PAGE |

/---

# First steps with Python

# Expressions

Programming languages are much simpler than human languages. Nonetheless, there are some rules of grammar to learn in any language, and that is where we will begin. In this text, we will use the [Python](https://www.python.org/) programming language. Learning the grammar rules is essential, and the same rules used in the most basic programs are also central to more sophisticated programs.

Programs are made up of *expressions*, which describe to the computer how to combine pieces of data. For example, a multiplication expression consists of a `*` symbol between two numerical expressions. Expressions, such as `3 * 4`, are *evaluated* by the computer. The value (the result of *evaluation*) of the last expression in each cell, `12` in this case, is displayed below the cell.

In [1]:
3 * 4

12

The grammar rules of a programming language are rigid. In Python, the `*` symbol cannot appear twice in a row. The computer will not try to interpret an expression that differs from its prescribed expression structures. Instead, it will show a `SyntaxError` error. The *Syntax* of a language is its set of grammar rules, and a `SyntaxError` indicates that an expression structure doesn't match any of the rules of the language.

In [2]:
3 * * 4

SyntaxError: invalid syntax (<ipython-input-2-012ea60b41dd>, line 1)

\---

REQUIRED ACTIONS |
[1] In the Python page above, rewrite the paragraph that begins "The grammar rules of a programming language are rigid" as a short list that keeps its main facts.
[2] Based on the Python page above, are these statements correct? Answer yes or no for each, and quote the words from the page that settle it.
(a) Programming languages are simpler than human languages.
(b) When an expression breaks the grammar rules, the computer tries to work out what it means.
(c) A multiplication expression puts a `*` symbol between two numerical expressions.

RECORDED DATA |
/---

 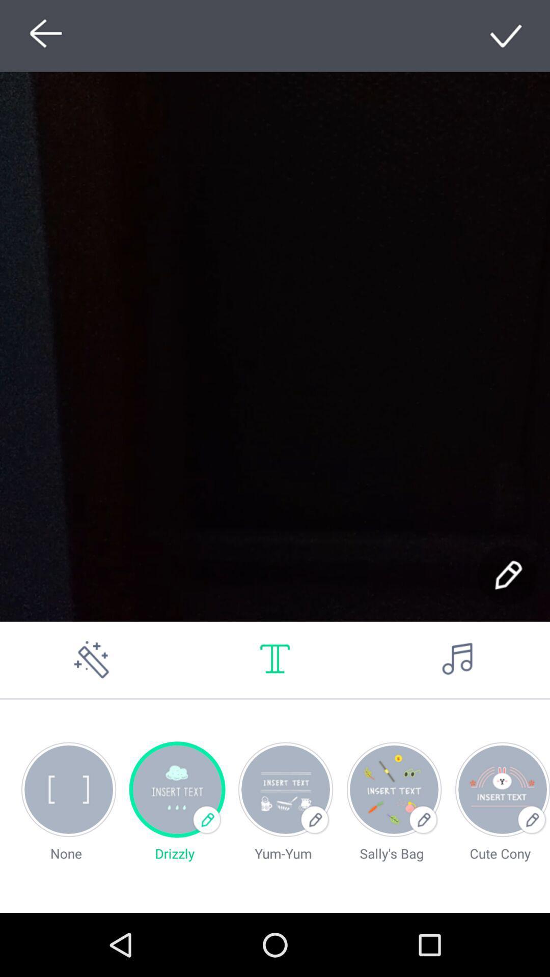 What do you see at coordinates (42, 36) in the screenshot?
I see `go previous` at bounding box center [42, 36].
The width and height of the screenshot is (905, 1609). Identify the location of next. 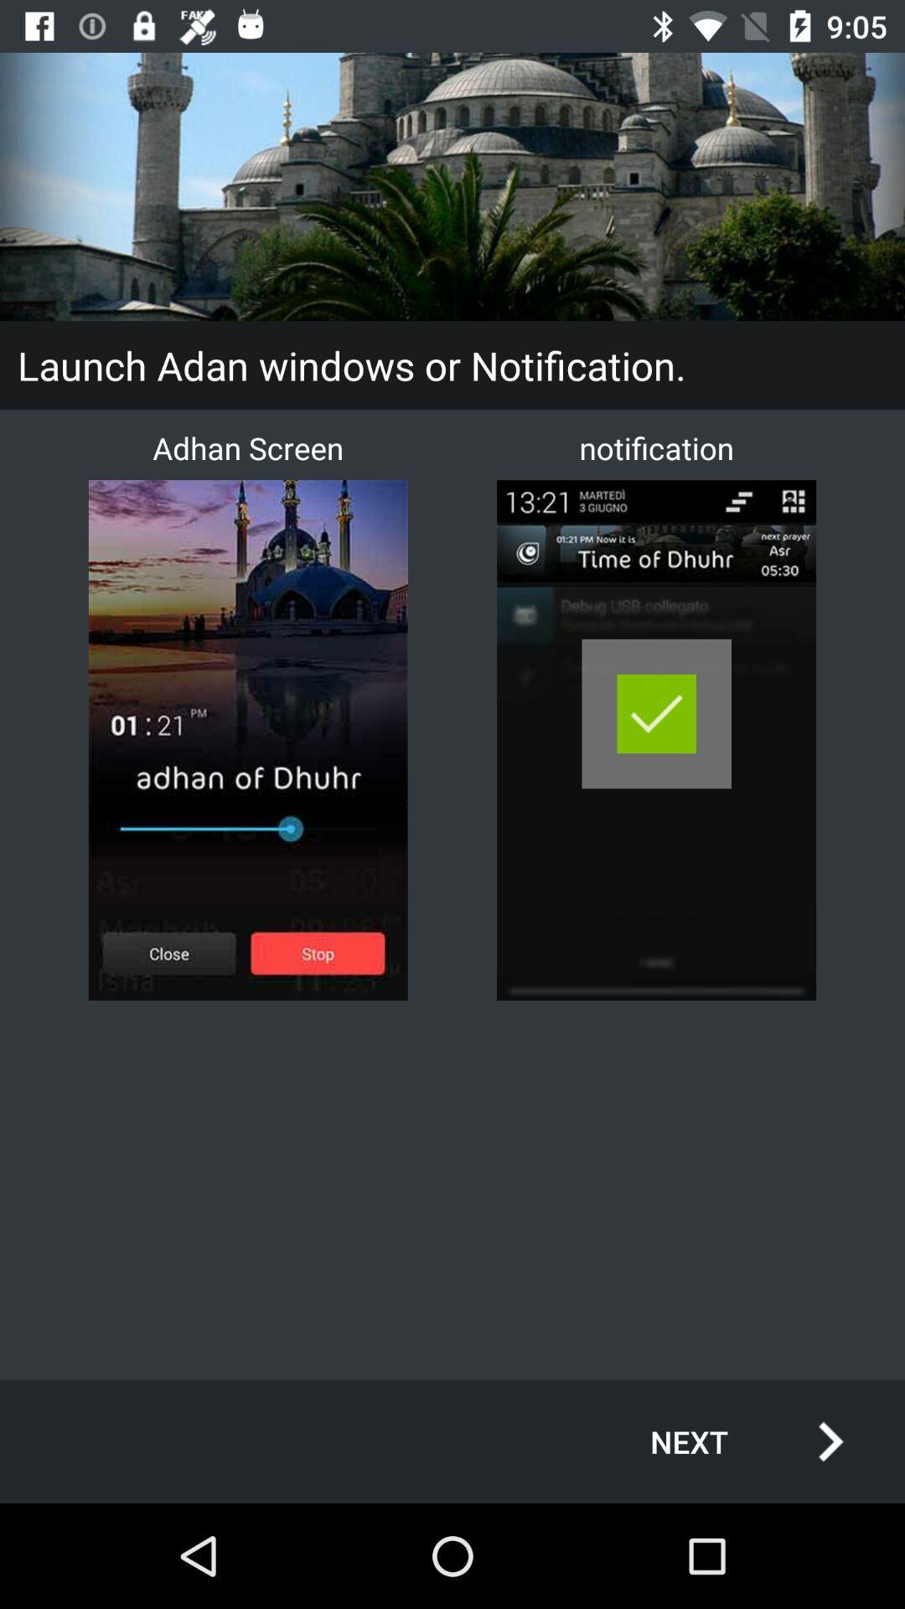
(728, 1441).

\---

SOLVED PROBLEMS |
[1]
- A programming language's grammar rules are strict. In Python, for example, the `*` symbol can't appear twice in a row.
- The computer won't try to interpret an expression that doesn't match its set structures. It shows a `SyntaxError` instead.
- A language's syntax is its set of grammar rules. A `SyntaxError` means an expression matches none of them.

[2]
(a) Yes: "Programming languages are much simpler than human languages."
(b) No: "The computer will not try to interpret an expression that differs from its prescribed expression structures."
(c) Yes: "a multiplication expression consists of a `*` symbol between two numerical expressions"